Hacker Newsnew | past | comments | ask | show | jobs | submitlogin
AVR-GCC Compiler Makes Questionable Code (bigmessowires.com)
73 points by zdw on Dec 17, 2022 | hide | past | favorite | 55 comments


The fact that avr-gcc exists at all is quite amazing though. It's allowed many people to get into embedded design without needing to purchase licenses for other proprietary compilers. It might not be the most optimal compiler, but sub-optimal does not mean incorrect. If you know enough to quibble with the code, and you're seeing performance issues like this, you can just inline your assembly into C.

AVR has historically been one of the best routes to get into embedded work because there is solid open-source tooling, interfacing the hardware is simple, and it's very well documented in the open by Atmel/Microchip. Arduino would not exist without avr-gcc.


I've hoped for a while that LLVM's support for such targets would improve, but maybe the ubiquity of ARM microcontrollers makes that more unlikely now. There is an AVR target for example, but in my attempt to use Rust on an AVR I ran into several incorrectness bugs - and newer versions of LLVM are plain broken [0]. There is also an MSP430 backend but I've never had an excuse to play around with that...

Maybe the libgccjit backend for Rust will solve the specific scenario I was interested in, but it doesn't improve anything for LLVM itself.

[0] - https://github.com/rust-lang/rust/issues/88252


Took a while but this issue was fixed this year. Until then, you could compile a patched version of LLVM, or use an older nightly.

And the code generation was quite broken indeed. Most importantly the saving of registers within interrupt handlers. Hard to understand the bug, but I had documented a simple inline asm solution on the issue. It has been fixed since then.

My last experience was quite good. And I didn't notice wrong codegen.

As an aside, the inline asm combines pretty well with generics to produce custom machine code during compilation. For example I was able to reproduce the gcc-avr built-in for delays: https://github.com/avr-rust/delay/blob/cycacc/src/delay_cycl...


Oh hey, you're right, I went and found the issue but didn't scroll down after seeing it was still open. That's great! I might try and revive my previous project. I had tried an older nightly but that's where I think I was seeing bad codegen.


Off topic, but I can confirm Rust's MSP430 backend works great.


Isn't Rust designed around things like immutable variables, where you need to copy and copy and copy the same things over and over, and therefore expect to run it on something with infinite amounts of memory? It might be suitable for modern desktop computers which have hundreds or even thousands of kilobytes of memory available, but not a microcontroller with 2kB of RAM.
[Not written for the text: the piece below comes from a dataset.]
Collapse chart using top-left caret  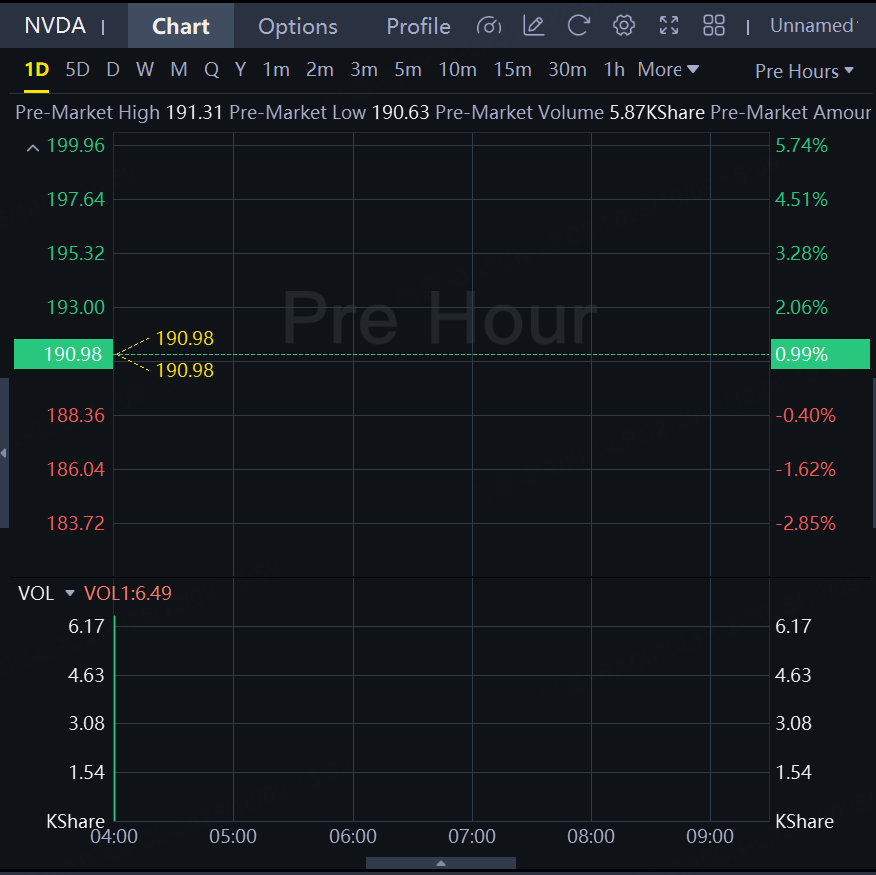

You can fit embedded rust programs in 2kb of RAM.

The smallest binary rustc has ever produced on x86_64 is 137 bytes: https://github.com/dgotrik/tiny-rust-executable

The projects I work on are in the 32 bit ARM space, so we have more space than the projects you're talking about, but we use a microkernel, compile all programs separately, and then put them all together at the end. Some example programs and sizes:

* kernel: 32k flash, 8k RAM

* supervisor task: 8k flash, 2k RAM

* SPI tasks: 16k flash, 2k RAM

* I2C task: 16k flash, 2k RAM

* sensors task: 8k flash, 8k RAM

* an "idle" do-nothing task: 128 bytes flash, 256 bytes RAM

(Note that some of these are larger than is actually required, I got these numbers by checking in on the amount of memory space they request from the OS, which has to be a power of 2 in the current implementation, so something that's 4097 bytes ends up being 8k in these numbers.)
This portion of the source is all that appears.